Nonostante questi meriti, il libro non è completamente riuscito, come risultato: manca l'inquadramento generale degli episodi e delle persone dentro il contesto storico.
Dico questo non per minimizzare le colpe (spesso nemmeno passate per un giudizio penale), né per giustificare alcun atto di questi intelletuali che ieri scrivevano e gridavano frasi orribili e che danno dato al altri l'alibi morale per premere un grilletto.
Ma non possiamo dimenticare che la magistratura, gli organi della polizia, erano ancora legate al vecchio regime fascista. Che la polizia era ancora un corpo militarizzato. Che il codice penale era ancora quello del guardasigilli Rocco.
Non possiamo dimenticarci quanto fossero chiusi gli ambienti accademici, che nelle fabbriche italiane dove lavoravano i terroni dal sud, non c'erano le migliori condizioni, che la gente si ammalava e moriva per stipendi non sempre dignitosi.
Che le richieste in senso progressista che scandivano gli slogan del '68, non portarono sempre a delle riforme in senso progressista delle istituzioni.
Ma arrivarono le bombe, le stragi di Stato, l'incattivirsi degli scontri in piazza. I depistaggi e le coperture dei responsabili di quelle stragi portarono al convincimento che di queste istituzioni non ci si potesse fidare.
Anche questo portò al consolidarsi della zona grigra di cui parla, in modo estrettamente dettagliato, Griner.

In questo clima di diffidenza maturarono le idee che lo stato si abbatte, della resistenza tradita, della necessità di portare avanti uno scontro armato.
Che è inutile aspettarsi giustizia da una magistratura che avocava le inchieste e le insabbiava a Roma. Che non perseguiva i golpisti (e i loro padrini politici), le schedature degli operai e dei sindacalisti.
Che non ci si poteva fidare dei partiti, come la PCI, da cui provenivano molti dei futuri brigatisti delusi dal partito e dalle sue scelte.
La molla per scrivere questo libro, scrive l'autore, nasce dall'indignazione “verso un ambiente spesso arrogante e protetto”: un ambiente che ancora oggi non ha voluto o saputo ammettere le proprie colpe.
Si riferisce all'appello in difesa del latitante Cesare Battisti sottoscritto da diversi scrittori e intellettuali italiani. Gli appelli in difesa per Lotta Continua, quando fu chiamata a rispondere dei suoi articoli diffamatori contro il commissario Luigi Calabresi, ritenuto falsamente colpevole della morte di Pino Pinelli.

Da svolgere:
(A) Secondo la recensione, quale codice penale era ancora in vigore all'epoca?
(B) Trascriva il passo della recensione che comincia con "Che le richieste" e prosegue fino a "progressista delle istituzioni.".
(C) Scriva il seguito della recensione del libro di Griner, riprendendo dopo l'ultima frase riportata.
L'elenco non ha alcun peso in questo lavoro.

Materiale raccolto:

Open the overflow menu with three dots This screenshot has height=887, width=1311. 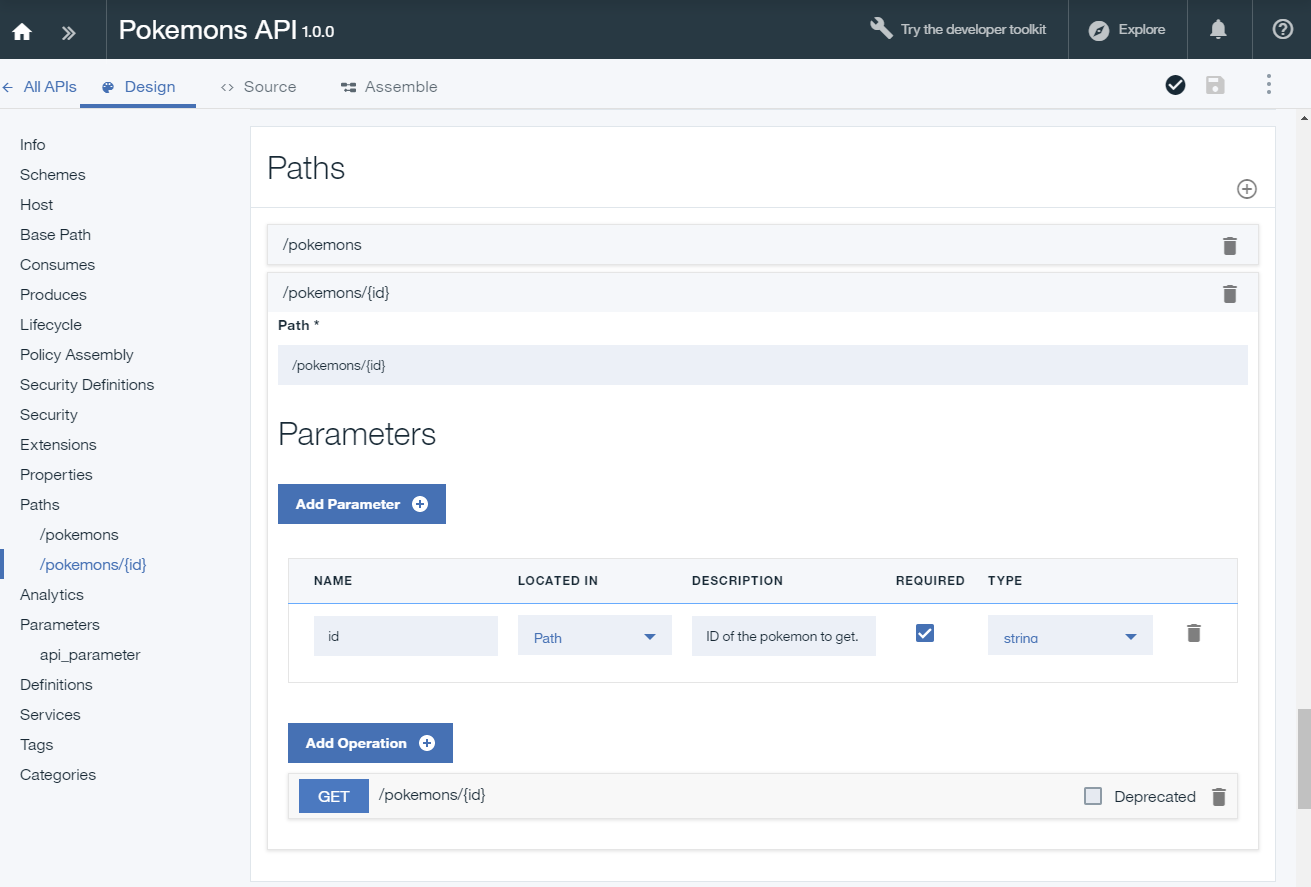click(1268, 86)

Risposte ai compiti:
(A) Quello del guardasigilli Rocco.

(B)
Che le richieste in senso progressista che scandivano gli slogan del '68, non portarono sempre a delle riforme in senso progressista delle istituzioni.

(C)
In difesa di un assassino che non aveva nulla del rivoluzionario, e di un giornalista, Adriano Sofri, che ancora oggi scrive su giornali influenti.
Altri scrittori, sempre provenienti da Lotta Continua come Erri De Luca, hanno deciso di sposare la linea violenta dei No Tav in Val di Susa. Forse il passato non ha insegnato nulla: una delle colpe che l'autore rinfaccia alla sinistra è la sottovalutazione del pericolo, per quanto stava covando l'area alla sua sinistra.
Le azioni delle BR che erano considerate provocazioni dell'estrema destra, le Brigate Rosse che erano considerate “presunte” ..

Devo aggiungere una cosa: leggendo frettolosamente queste pagine, troppo dense di personaggi ed episodi della storia recente, si rischia di mettere tutto in un unico calderone, i cattivi maestri come Toni Negri e Franco Piperno, e anche Soccorso rosso e Magistratura democratica.
Col risultato di bollare le discussioni su questa “Zona grigia” che pure è esistita, come il solito revisionismo.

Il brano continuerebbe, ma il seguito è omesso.